Waterman, an assistant professor in the department of Earth, Ocean and Atmospheric Sciences, conducts research in the field of physical oceanography, most recently focusing on physics of the Arctic and Southern oceans. This summer she will employ a small, autonomous ocean glider to gather extremely fine-grained environmental and physical measurements of Canada’s Arctic waters.

“Fluid flows can be very complex and beautiful — in the oceans flows occur on a grand scale that you can see and marvel at,” says Waterman. “Understanding the dynamics of these flows is both very satisfying and essential.  As we put more and more pressures on our environment, these types of studies become increasingly important because they help us better understand the natural world we live in.”

Her Arctic research is organized in conjunction with the Canadian Arctic GEOTRACES program, an initiative to better understand biogeochemical processes in the ocean and improve projections of the ocean’s response to global change.
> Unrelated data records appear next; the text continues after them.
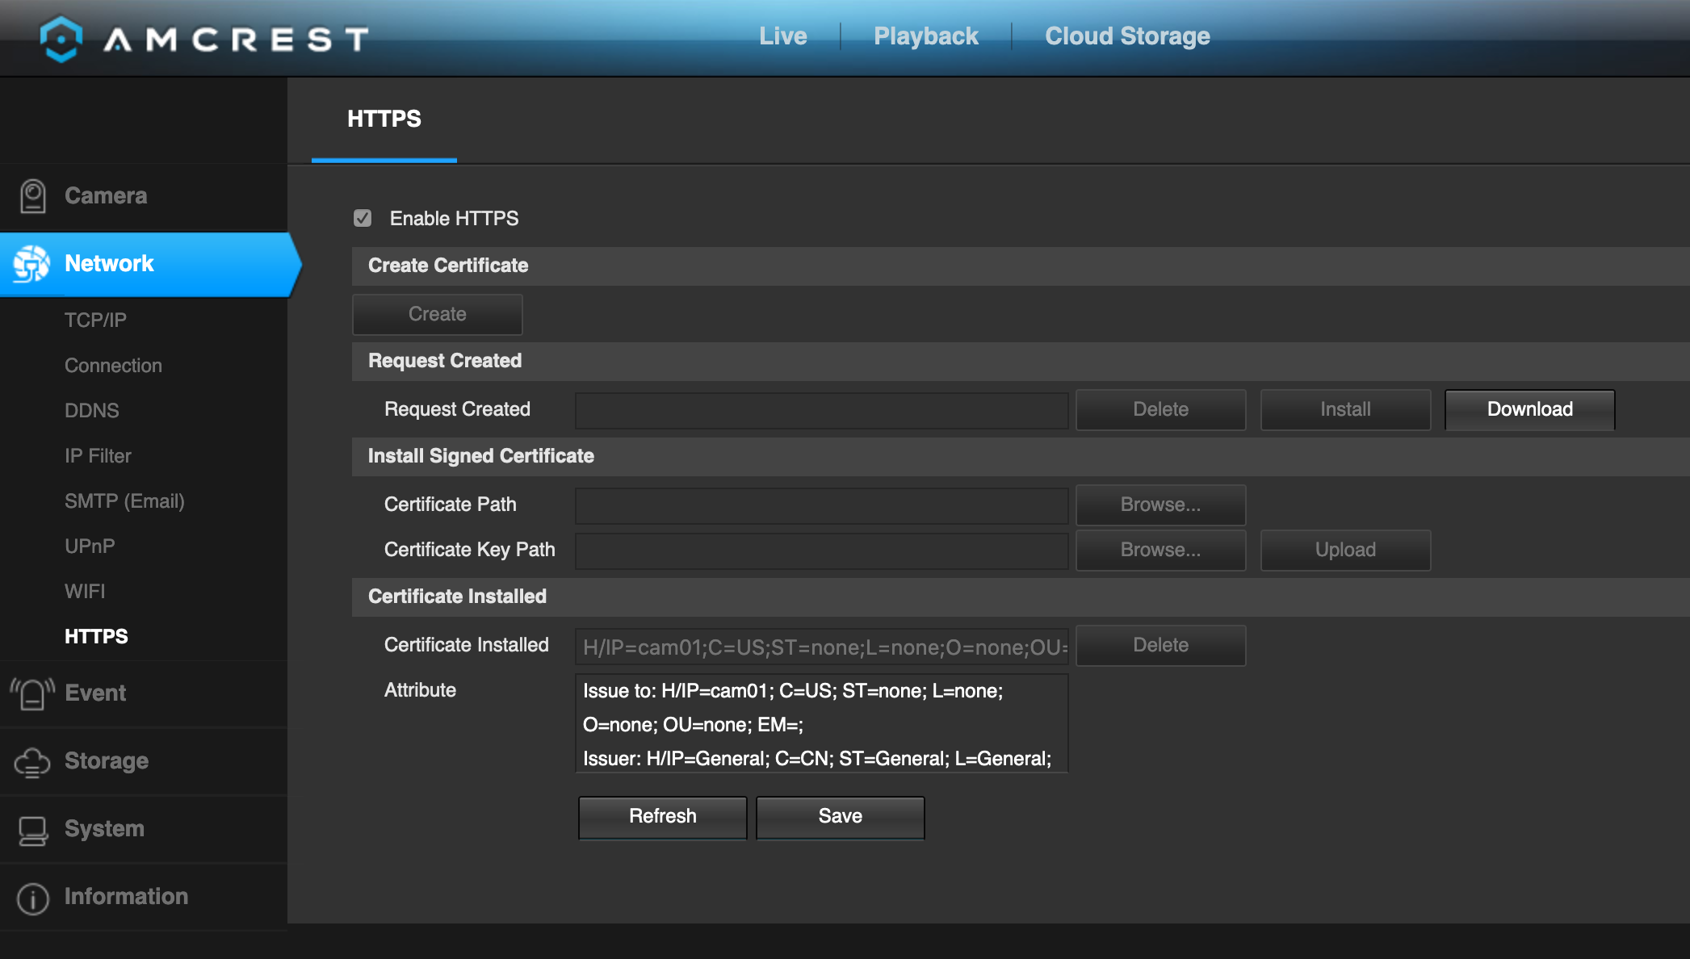
Task: Click the Event sidebar icon
Action: click(31, 693)
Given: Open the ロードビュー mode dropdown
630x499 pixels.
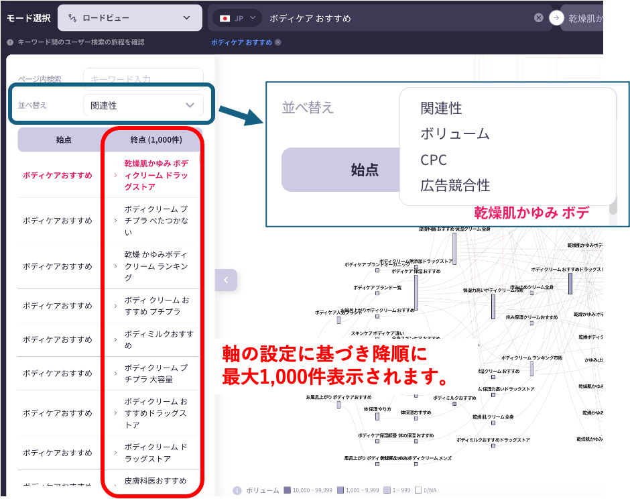Looking at the screenshot, I should point(129,18).
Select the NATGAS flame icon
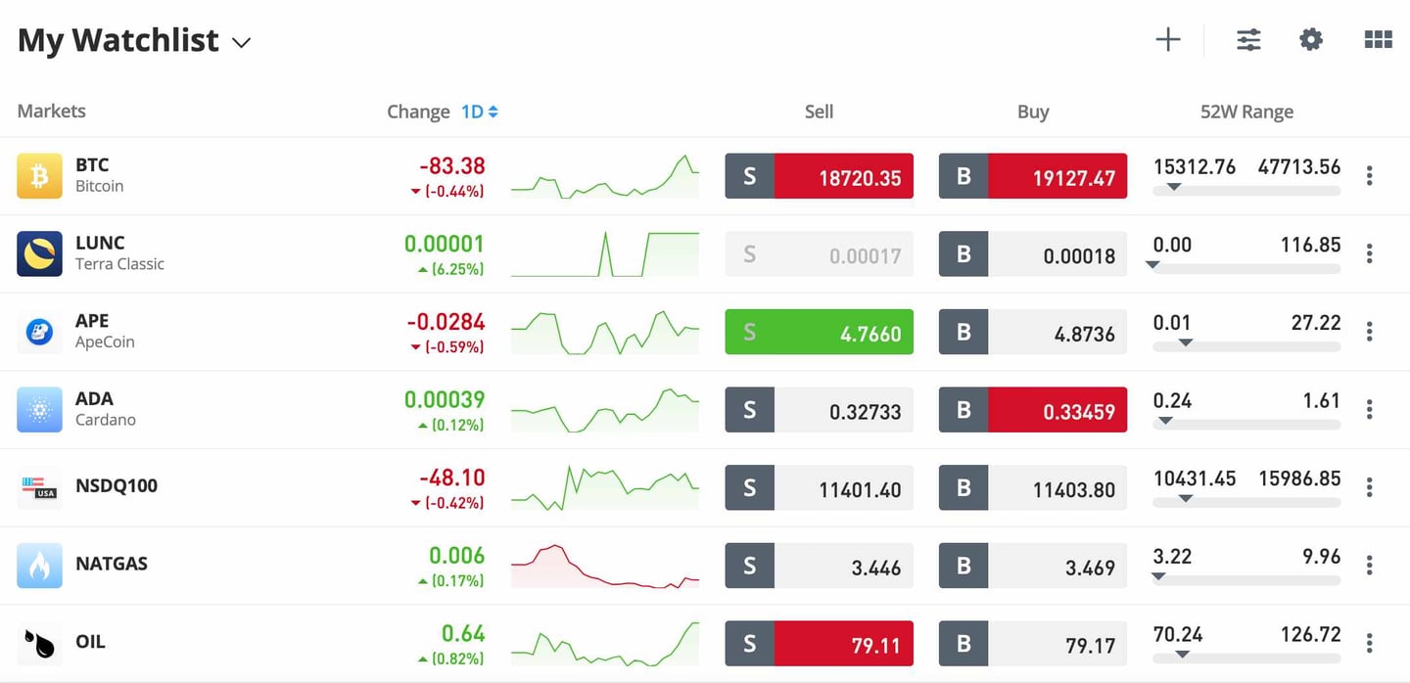This screenshot has width=1410, height=683. coord(39,565)
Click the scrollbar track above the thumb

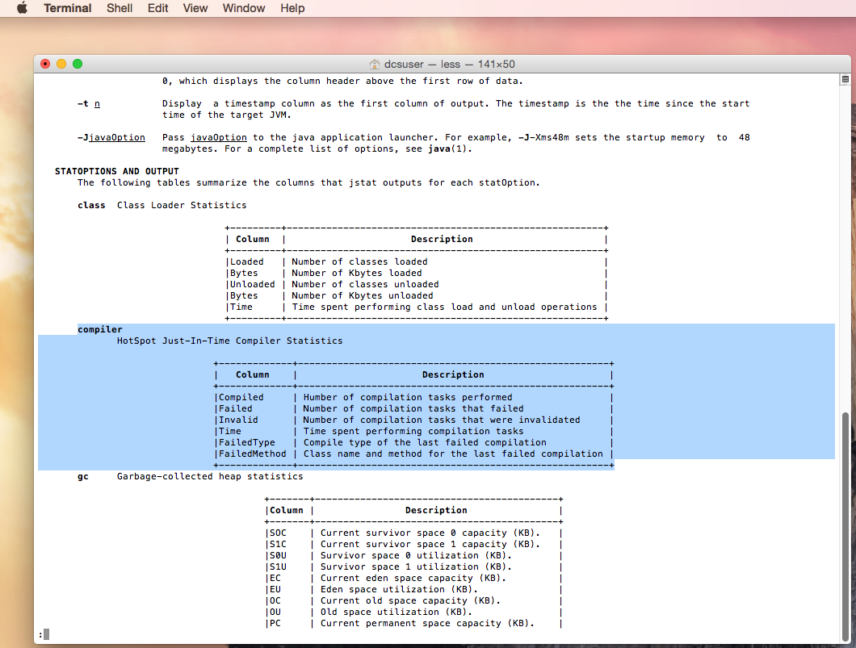pyautogui.click(x=845, y=242)
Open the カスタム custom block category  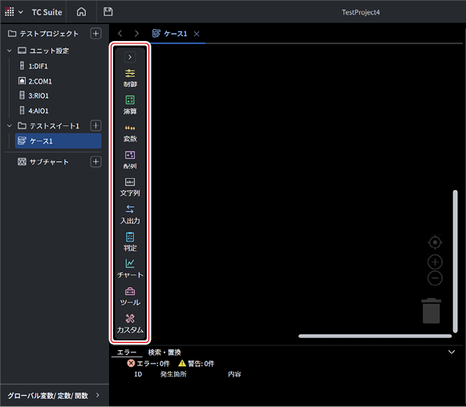point(130,324)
Waterman’s glider will measure centimetre-scale variations of temperature, salinity and current velocity that can be used to infer turbulent dissipation and mixing rates.

Waterman completed her undergraduate engineering physics studies at Queens University, later pursuing a PhD in physical oceanography at the Massachusetts Institute of Technology  and Woods Hole Oceanographic Institution. She was a research fellow at the National Oceanography Centre, the Grantham Institute for Climate Change and the Climate Change Research Centre and ARC Centre of Excellence for Climate System Science before joining UBC in 2014.

“The beginning of a one’s career is a crucial time in the life of a scientist. Building a lab, attracting funding in an increasingly competitive environment, and securing tenure all depend on doing innovative, original high-quality work and having that work recognized,” says Paul L Joskow, president of the Alfred P Sloan Foundation.

“For more than 50 years the Sloan Foundation has been proud to celebrate the achievements of extraordinary young scientists who are pushing the boundaries of scientific knowledge.”

The Sloan Foundation was founded in 1934 by Alfred P Sloan Jr, then-president and CEO of General Motors. Twenty UBC Science researchers have been awarded the fellowship since 1984.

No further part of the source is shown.